* Input rows:
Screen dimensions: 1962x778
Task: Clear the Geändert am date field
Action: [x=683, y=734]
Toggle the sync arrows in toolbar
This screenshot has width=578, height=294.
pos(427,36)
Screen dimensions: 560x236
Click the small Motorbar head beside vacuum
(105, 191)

--

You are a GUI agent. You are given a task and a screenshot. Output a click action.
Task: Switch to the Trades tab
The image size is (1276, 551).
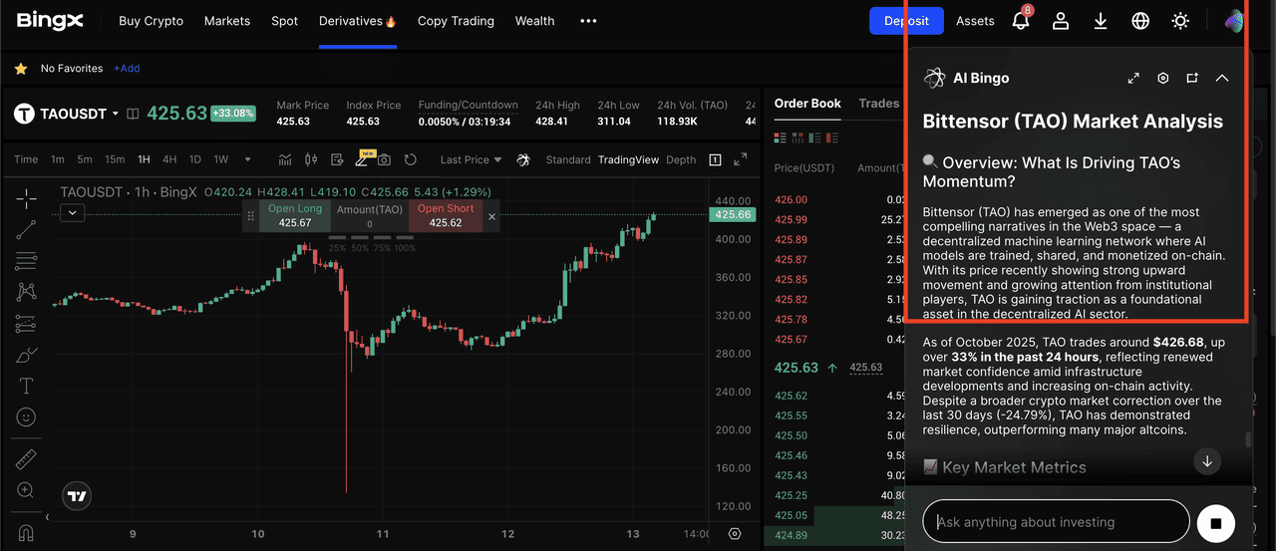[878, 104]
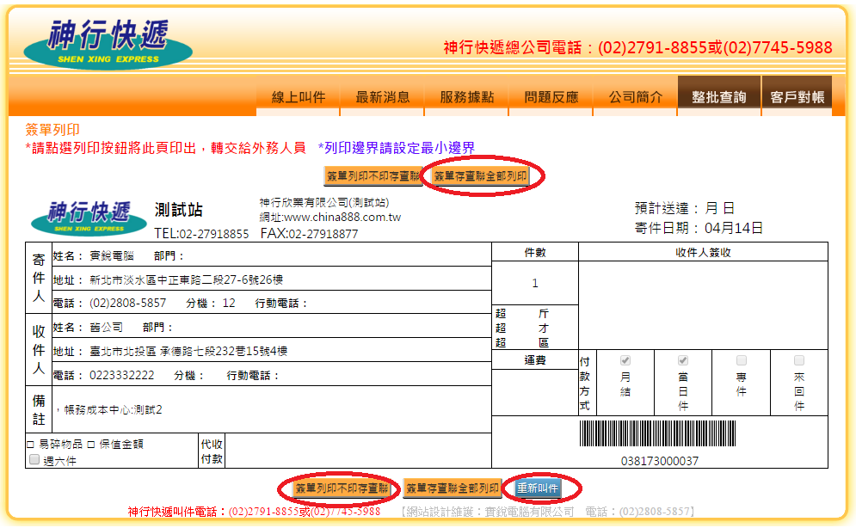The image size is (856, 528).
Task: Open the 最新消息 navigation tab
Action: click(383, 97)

* Task directions: Echo every line from the line containing "You are a GUI" up to and including the line containing "Action: click(383, 97)", leaving out the pictures.

* Answer to this exercise:
You are a GUI agent. You are given a task and a screenshot. Output a click action.
Task: Switch to the Trades tab
The image size is (1276, 551).
[878, 104]
The image size is (856, 528).
Task: Open the 最新消息 navigation tab
Action: click(383, 97)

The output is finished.